#### [TO-DO ITEM]
Could you present the entries below as a numbered list, beginning at the line that contains "What do you see at coordinates (1068, 290)" and stopping after the line that contains "(972, 766).", with blank lines dropped and the pictures left out?

#### [RECORDS SUPPLIED]

^^^^^^^^

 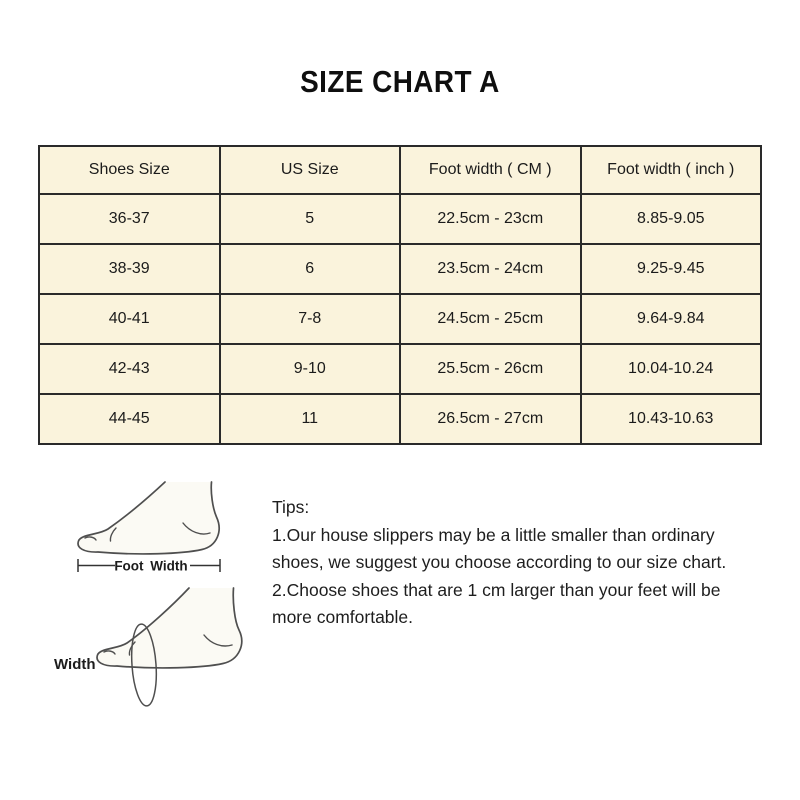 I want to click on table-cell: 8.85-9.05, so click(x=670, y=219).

^^^^^^^^

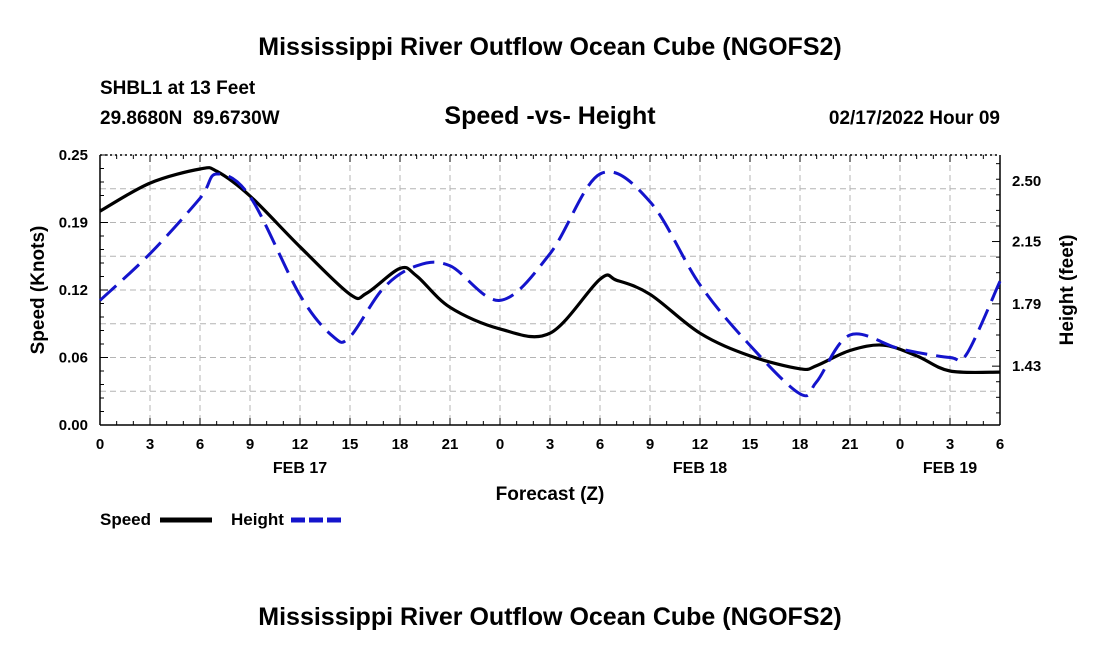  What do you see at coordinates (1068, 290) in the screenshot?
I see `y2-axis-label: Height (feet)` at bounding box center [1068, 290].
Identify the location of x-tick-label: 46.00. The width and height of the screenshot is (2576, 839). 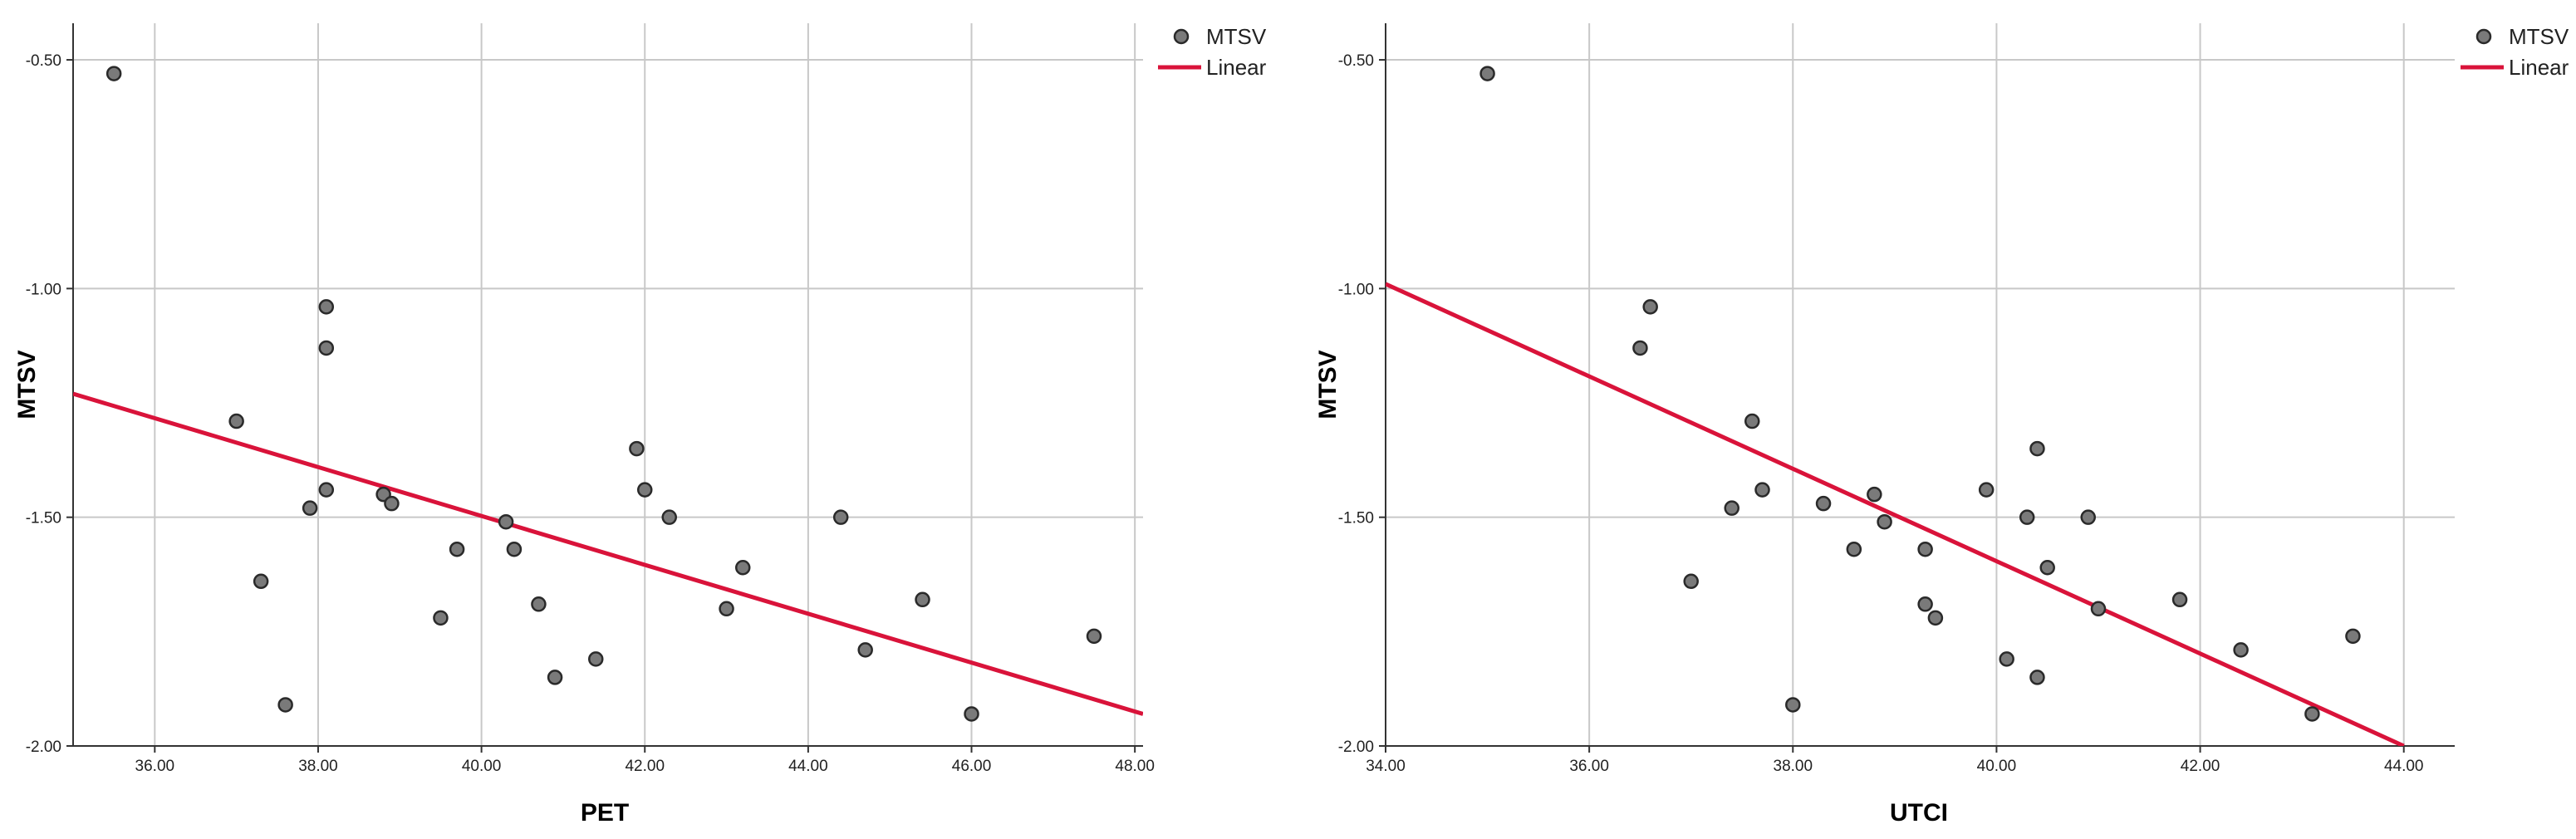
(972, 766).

^^^^^^^^

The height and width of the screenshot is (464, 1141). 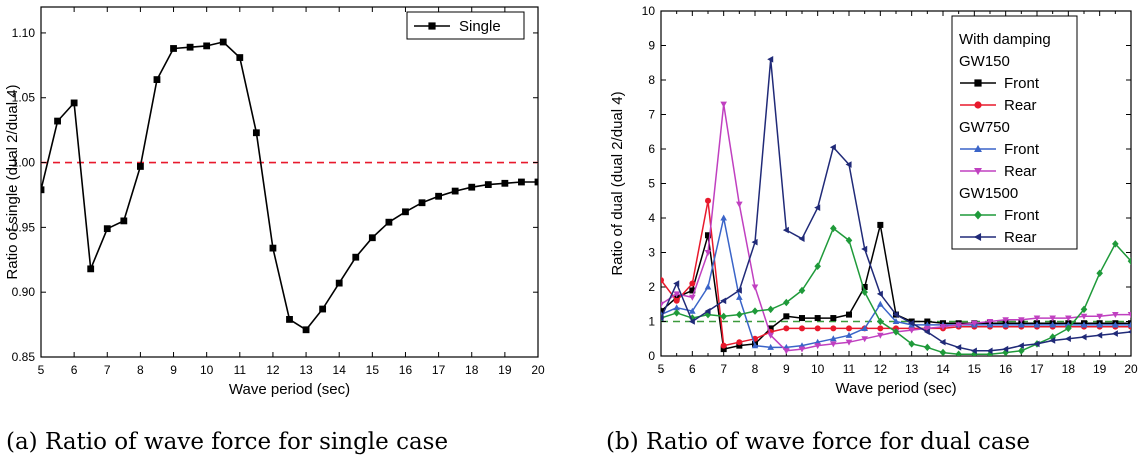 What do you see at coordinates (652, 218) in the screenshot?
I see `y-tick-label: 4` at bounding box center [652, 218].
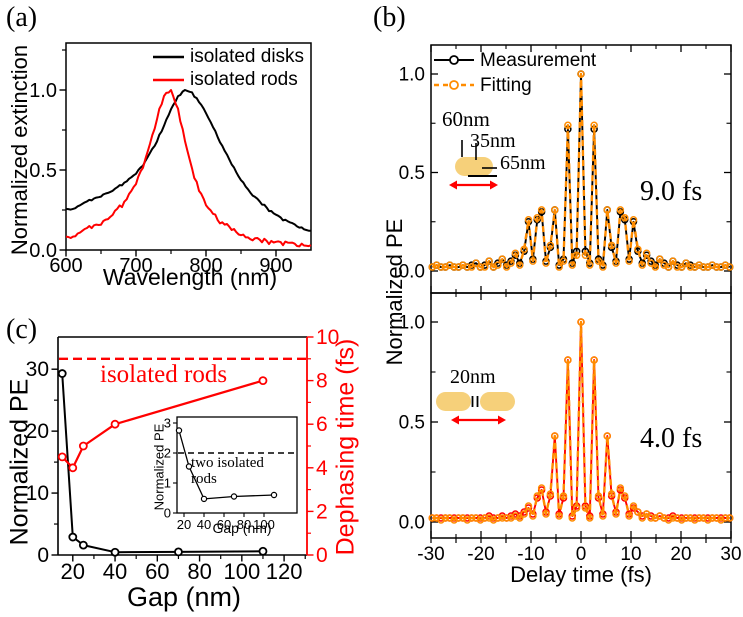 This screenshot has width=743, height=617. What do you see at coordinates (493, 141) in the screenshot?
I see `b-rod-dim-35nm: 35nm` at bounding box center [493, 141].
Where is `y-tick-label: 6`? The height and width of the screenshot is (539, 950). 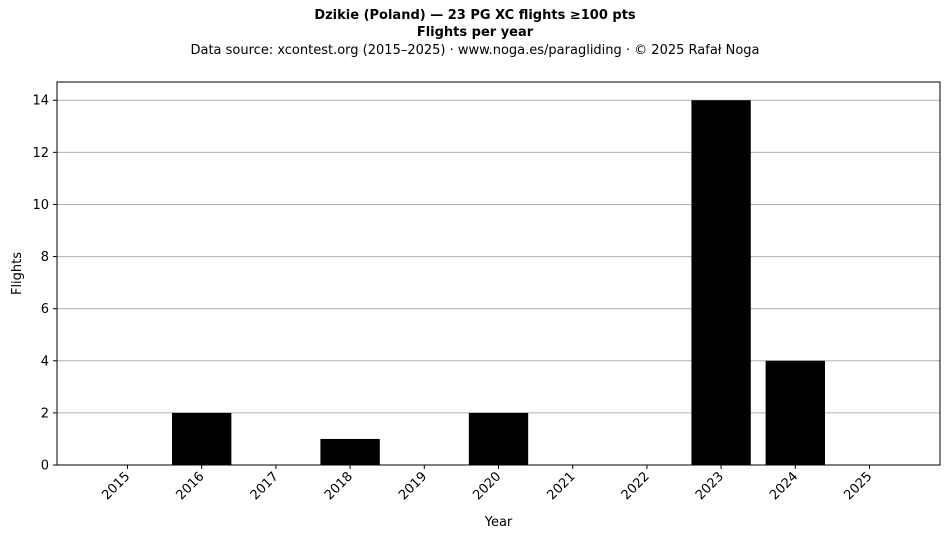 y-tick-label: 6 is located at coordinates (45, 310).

^^^^^^^^

#### [OUTPUT FOR THIS TASK]
1.   What do you see at coordinates (1068, 290) in the screenshot?
2. I see `y2-axis-label: Height (feet)` at bounding box center [1068, 290].
3. Identify the location of x-tick-label: 46.00. The width and height of the screenshot is (2576, 839). 
4. (972, 766).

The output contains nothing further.